Но что из того? В свободный вечер я маялся
Вот тут-то и раздался звонок. Не странно ли? Меня вспомнила Рена.
Я никогда не звонил ей сам — так повелось, так она захотела, и я соблюдал наш договор. Она спросила, как мне живется. Я ей пожаловался: ум занят, душа пуста, в ней ветер дует… Она сказала, что это естественно — душа без веры всегда пустыня. Я спросил, в свою очередь, длится ль еще ее увлечение католичеством. Рена печально мне объяснила, что дело тут вовсе не в увлечении, это неподходящее слово. Католичество — свой особый мир.
— Возможно, — сказал я, — не мне судить. Тебя не смущает его театральность? И прихожане, совсем как зрители, сидят на скамьях, за рядом ряд.
— Ты полагаешь, — она усмехнулась, — что лучше стоять час, два и три, когда уже невозможно думать о том, зачем ты сюда пришел — ноги тебя уже не держат.
— Такой прозелитизм понятен, — сказал я, — в твоем подходе есть трезвость. Это различие, в самом деле, стоило бы давно устранить. Впрочем, и все другие тоже. Ну, у нас вербное воскресенье, у них — пальмовое. Можно назвать одинаково.
Она помолчала, потом вздохнула.
— К несчастью, разделенье церквей имеет и другие причины. И в этом великая их беда. А стало быть — наша. Но я уже знаю, что это — вне твоих интересов. Прервем теологический диспут. Ты жив и здоров, это самое главное.

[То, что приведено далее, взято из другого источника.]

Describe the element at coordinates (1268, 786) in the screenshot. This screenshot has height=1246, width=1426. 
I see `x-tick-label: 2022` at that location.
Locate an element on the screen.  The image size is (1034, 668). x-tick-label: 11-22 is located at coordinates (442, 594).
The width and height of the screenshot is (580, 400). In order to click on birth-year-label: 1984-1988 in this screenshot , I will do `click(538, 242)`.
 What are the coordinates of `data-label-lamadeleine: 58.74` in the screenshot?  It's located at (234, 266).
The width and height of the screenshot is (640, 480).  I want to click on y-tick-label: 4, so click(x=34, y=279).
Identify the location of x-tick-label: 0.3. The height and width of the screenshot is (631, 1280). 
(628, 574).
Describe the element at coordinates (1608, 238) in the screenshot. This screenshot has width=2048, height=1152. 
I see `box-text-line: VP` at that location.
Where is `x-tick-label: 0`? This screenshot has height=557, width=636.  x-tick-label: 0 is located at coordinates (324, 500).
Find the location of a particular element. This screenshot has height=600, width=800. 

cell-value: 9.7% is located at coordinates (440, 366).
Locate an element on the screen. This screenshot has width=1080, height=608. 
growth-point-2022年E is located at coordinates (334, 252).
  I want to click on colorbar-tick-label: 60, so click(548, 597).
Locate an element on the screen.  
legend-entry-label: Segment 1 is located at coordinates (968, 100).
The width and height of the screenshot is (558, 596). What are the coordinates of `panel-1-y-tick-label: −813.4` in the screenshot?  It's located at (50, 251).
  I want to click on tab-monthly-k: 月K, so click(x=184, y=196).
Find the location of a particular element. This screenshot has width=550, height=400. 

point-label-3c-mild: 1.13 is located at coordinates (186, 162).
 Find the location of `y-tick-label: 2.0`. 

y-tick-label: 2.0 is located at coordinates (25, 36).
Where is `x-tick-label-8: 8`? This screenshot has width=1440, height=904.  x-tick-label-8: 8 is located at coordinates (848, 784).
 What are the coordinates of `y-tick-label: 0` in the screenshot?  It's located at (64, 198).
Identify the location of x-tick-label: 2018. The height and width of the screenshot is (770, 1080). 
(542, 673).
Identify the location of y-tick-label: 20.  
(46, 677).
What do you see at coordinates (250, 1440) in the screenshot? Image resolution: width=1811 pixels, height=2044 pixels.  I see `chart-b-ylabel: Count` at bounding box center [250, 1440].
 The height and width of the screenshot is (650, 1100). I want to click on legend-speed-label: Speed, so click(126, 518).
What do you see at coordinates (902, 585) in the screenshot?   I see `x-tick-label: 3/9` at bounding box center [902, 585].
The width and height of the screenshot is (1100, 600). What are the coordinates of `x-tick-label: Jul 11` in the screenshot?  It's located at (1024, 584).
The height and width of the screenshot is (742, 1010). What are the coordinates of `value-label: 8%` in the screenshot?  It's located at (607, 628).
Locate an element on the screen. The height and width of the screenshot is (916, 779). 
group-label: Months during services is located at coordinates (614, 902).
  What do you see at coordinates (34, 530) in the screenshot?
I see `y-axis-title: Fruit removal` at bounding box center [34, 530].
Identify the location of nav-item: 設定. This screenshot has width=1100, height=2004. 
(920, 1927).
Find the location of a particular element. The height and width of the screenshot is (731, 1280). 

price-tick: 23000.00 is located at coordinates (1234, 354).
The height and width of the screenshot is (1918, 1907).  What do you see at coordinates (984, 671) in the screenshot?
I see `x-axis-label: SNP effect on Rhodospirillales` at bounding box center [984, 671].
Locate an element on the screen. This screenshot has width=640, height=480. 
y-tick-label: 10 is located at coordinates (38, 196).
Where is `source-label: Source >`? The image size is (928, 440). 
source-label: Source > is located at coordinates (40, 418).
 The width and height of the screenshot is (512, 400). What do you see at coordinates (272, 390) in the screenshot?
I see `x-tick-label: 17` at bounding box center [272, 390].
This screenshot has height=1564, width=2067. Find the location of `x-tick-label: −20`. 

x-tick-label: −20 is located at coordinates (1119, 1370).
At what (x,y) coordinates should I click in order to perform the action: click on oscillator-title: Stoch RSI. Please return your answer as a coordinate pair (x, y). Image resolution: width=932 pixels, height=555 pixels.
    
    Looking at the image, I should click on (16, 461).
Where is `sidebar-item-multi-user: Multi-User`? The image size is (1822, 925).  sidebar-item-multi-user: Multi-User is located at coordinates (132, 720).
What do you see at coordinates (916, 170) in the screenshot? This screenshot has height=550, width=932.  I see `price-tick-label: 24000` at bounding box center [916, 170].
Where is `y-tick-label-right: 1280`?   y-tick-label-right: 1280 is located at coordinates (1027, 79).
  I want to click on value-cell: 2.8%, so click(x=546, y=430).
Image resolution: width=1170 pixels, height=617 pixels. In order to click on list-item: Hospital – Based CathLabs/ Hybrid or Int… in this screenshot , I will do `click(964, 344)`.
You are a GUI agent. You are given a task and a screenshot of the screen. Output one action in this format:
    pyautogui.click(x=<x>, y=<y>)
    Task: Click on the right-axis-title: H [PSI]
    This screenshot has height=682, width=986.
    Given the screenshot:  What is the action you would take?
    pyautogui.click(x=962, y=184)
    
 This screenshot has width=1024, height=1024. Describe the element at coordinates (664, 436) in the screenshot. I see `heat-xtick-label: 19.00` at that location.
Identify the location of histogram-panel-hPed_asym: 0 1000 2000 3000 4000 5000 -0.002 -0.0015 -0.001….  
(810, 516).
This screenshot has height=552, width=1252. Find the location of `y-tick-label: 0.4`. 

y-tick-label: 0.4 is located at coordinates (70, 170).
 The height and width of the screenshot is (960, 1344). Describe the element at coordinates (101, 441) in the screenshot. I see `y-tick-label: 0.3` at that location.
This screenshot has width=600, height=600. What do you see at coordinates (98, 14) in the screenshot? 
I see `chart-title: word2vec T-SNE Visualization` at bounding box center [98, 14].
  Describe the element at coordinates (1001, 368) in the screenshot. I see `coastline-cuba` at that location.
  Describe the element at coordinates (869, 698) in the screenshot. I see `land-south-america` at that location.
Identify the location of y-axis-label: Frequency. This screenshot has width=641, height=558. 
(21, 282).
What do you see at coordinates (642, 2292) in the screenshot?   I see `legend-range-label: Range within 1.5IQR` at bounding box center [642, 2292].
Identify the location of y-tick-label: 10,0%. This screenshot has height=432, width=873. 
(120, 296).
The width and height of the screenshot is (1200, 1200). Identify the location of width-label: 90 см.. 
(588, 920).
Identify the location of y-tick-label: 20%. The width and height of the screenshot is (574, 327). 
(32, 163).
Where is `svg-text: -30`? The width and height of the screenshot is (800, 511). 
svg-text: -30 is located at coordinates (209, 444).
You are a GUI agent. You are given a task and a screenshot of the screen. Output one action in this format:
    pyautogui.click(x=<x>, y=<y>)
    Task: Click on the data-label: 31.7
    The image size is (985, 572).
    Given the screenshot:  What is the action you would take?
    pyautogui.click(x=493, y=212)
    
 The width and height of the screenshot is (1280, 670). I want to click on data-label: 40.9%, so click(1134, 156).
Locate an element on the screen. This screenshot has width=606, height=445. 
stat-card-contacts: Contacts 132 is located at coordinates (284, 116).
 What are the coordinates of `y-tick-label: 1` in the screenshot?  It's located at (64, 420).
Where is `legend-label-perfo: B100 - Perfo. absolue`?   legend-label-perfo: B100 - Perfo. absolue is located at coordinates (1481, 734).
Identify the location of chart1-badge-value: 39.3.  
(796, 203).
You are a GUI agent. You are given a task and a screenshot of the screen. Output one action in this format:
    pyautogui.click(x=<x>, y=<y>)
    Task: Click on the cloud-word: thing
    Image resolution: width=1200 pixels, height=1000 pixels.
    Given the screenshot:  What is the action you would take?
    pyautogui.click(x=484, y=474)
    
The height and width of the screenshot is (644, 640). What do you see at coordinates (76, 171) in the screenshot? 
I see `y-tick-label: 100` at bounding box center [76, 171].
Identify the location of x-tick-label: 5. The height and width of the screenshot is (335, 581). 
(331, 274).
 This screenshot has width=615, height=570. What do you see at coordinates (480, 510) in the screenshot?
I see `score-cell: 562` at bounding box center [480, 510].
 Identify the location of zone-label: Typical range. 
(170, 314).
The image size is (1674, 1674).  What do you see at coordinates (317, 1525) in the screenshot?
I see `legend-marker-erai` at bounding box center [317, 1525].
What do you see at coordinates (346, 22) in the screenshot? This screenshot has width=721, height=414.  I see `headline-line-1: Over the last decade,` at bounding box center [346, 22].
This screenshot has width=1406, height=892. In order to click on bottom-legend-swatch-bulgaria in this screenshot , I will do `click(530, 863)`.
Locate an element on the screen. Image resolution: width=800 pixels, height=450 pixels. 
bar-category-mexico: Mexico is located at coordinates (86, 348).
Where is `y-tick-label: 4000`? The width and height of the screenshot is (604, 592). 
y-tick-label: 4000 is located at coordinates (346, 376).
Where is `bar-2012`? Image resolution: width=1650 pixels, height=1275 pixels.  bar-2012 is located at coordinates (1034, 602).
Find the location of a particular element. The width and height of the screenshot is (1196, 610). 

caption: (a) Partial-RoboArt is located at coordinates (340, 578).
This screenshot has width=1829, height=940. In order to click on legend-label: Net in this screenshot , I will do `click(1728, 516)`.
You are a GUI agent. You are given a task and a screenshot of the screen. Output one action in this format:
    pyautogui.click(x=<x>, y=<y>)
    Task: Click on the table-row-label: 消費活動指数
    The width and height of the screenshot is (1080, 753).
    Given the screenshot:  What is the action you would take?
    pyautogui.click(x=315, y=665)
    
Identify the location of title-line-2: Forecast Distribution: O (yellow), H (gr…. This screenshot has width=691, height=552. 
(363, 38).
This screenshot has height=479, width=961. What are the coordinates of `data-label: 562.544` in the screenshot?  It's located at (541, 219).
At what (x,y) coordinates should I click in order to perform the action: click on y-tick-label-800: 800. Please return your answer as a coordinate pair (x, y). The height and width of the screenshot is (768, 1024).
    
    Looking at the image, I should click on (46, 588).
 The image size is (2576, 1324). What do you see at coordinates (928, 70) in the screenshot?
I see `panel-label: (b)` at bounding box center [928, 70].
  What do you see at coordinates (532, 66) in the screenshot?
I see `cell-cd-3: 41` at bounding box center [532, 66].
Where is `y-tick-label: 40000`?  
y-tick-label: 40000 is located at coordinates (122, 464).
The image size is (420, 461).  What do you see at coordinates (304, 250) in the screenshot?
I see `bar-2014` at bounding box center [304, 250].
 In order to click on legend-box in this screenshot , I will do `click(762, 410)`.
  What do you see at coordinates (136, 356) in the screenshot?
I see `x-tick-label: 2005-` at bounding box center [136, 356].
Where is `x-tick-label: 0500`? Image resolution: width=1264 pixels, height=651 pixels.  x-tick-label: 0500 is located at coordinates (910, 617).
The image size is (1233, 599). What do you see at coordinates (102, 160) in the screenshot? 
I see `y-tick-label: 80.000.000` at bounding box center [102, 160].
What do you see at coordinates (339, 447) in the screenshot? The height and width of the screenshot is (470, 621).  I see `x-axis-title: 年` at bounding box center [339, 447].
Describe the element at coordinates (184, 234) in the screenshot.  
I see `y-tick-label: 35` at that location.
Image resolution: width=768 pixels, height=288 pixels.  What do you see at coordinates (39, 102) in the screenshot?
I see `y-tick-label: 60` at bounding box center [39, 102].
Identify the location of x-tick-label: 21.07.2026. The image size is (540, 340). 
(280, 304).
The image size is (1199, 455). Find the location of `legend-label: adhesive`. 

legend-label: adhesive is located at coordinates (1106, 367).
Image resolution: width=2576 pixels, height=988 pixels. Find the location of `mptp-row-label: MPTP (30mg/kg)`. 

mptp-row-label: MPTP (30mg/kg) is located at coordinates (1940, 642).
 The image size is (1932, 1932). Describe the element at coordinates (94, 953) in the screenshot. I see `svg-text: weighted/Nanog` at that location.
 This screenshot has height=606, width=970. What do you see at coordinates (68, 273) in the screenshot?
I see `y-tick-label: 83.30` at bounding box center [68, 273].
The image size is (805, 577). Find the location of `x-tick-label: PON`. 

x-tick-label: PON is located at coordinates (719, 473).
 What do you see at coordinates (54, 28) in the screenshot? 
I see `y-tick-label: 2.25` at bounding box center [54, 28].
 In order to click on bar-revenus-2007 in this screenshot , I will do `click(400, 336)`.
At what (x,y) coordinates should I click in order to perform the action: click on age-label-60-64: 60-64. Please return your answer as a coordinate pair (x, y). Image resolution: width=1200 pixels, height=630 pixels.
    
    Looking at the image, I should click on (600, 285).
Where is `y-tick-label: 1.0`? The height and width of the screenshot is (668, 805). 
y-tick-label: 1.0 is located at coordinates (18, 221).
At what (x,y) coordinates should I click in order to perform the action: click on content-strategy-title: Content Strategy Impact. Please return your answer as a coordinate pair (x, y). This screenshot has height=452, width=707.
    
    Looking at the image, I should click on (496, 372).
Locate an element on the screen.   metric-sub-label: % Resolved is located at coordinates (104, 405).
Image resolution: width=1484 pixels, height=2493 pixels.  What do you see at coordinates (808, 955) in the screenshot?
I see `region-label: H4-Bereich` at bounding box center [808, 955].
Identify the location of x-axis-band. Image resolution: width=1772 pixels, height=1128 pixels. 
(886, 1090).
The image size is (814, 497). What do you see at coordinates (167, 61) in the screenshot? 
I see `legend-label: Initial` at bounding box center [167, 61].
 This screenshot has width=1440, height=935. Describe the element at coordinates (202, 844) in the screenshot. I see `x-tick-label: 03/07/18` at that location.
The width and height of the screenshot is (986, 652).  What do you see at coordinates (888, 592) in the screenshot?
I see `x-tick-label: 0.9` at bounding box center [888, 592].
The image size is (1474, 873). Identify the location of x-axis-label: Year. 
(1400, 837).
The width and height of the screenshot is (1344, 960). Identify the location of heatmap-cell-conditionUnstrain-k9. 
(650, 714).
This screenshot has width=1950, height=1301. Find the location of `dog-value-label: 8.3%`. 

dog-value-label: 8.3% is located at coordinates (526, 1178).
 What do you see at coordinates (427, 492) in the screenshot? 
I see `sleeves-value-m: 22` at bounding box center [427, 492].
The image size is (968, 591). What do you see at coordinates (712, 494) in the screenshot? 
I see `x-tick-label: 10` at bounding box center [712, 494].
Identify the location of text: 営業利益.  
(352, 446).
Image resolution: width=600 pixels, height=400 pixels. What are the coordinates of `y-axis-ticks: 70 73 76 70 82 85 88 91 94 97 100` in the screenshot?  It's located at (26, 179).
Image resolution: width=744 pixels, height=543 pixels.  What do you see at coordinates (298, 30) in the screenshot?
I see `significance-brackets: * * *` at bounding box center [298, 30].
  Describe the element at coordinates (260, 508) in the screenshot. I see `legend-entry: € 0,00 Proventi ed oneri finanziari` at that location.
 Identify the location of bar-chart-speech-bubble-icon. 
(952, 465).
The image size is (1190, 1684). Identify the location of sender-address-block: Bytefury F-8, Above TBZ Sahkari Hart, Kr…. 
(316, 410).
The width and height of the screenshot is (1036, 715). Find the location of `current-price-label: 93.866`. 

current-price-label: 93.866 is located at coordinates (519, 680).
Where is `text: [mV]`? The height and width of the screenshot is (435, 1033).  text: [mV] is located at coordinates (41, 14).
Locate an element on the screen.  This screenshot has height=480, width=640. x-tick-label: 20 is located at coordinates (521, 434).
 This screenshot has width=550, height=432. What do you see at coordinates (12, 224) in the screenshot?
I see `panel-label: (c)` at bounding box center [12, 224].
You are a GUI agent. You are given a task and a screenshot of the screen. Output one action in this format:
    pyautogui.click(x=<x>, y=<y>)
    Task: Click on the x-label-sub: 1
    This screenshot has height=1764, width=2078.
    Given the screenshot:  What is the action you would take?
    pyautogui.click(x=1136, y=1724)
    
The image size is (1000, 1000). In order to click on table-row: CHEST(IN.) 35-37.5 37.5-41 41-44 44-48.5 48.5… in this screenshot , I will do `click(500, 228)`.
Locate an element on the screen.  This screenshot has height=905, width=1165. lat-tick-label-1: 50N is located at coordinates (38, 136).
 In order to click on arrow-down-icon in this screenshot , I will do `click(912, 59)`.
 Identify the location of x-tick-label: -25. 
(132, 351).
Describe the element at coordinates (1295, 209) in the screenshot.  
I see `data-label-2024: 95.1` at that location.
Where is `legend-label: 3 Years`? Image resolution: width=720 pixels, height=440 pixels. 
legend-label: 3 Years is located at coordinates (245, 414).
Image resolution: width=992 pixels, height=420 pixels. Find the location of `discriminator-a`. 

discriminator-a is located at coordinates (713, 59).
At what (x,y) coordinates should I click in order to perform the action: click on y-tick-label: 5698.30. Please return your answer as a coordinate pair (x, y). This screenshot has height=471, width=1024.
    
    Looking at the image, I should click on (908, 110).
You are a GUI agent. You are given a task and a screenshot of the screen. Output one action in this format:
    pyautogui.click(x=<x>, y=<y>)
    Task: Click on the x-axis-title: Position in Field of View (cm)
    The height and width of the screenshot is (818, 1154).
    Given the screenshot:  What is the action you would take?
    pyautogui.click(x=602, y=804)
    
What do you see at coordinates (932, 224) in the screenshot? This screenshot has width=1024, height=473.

Эти слова меня задели, я спросил ее чуть суше, чем надо бы:
— Ты по-прежнему в «Химии и жизни»? И все — по-прежнему?
Слово «все» привычно обозначало Бориса.
— И я в журнале, и все, как было.
Мы обменялись двумя-тремя фразами, она пожелала мне благополучия.
— Рена, когда я тебя увижу?
Она сказала:
— Я позвоню.
Однако я не был в этом уверен. Исчезнет снова — на год или два.
Ее звонок еще усугубил мое унылое настроение. А мог ведь его преобразить! Не жизнь, а бестолочь. Все, что в ней важно, мы ухитряемся упустить, а то, без чего могли обойтись, и составляет предмет заботы.
Когда телефон зазвонил опять, я с раздражением снял трубку и мрачно буркнул:
— Да. Я вас слушаю.
— Сикамбр, — вопросил дальний голос, — ответствуй: почему ты так зол?
— Илларион Козьмич, вы ли это?
— Ты уклоняешься от ответа, — торжественно произнес Мельхиоров.
— А что тут ответить? — сказал я кисло. — Я зол, Учитель, на все человечество.
— Стало быть, и на себя в том числе?
— Само собой, ведь я его часть. И вряд ли лучшая его часть.
Мельхиоров помолчал и заметил:
— Сдается, я снова попал в пересменку.
— И слава Богу.
Он возразил:
— Ты ошибаешься. Совсем тебе не нужно давить свою плодовитую природу и дарованные ею возможности. Противоестественно, неблагодарно и бессмысленно. Оттого и хандришь.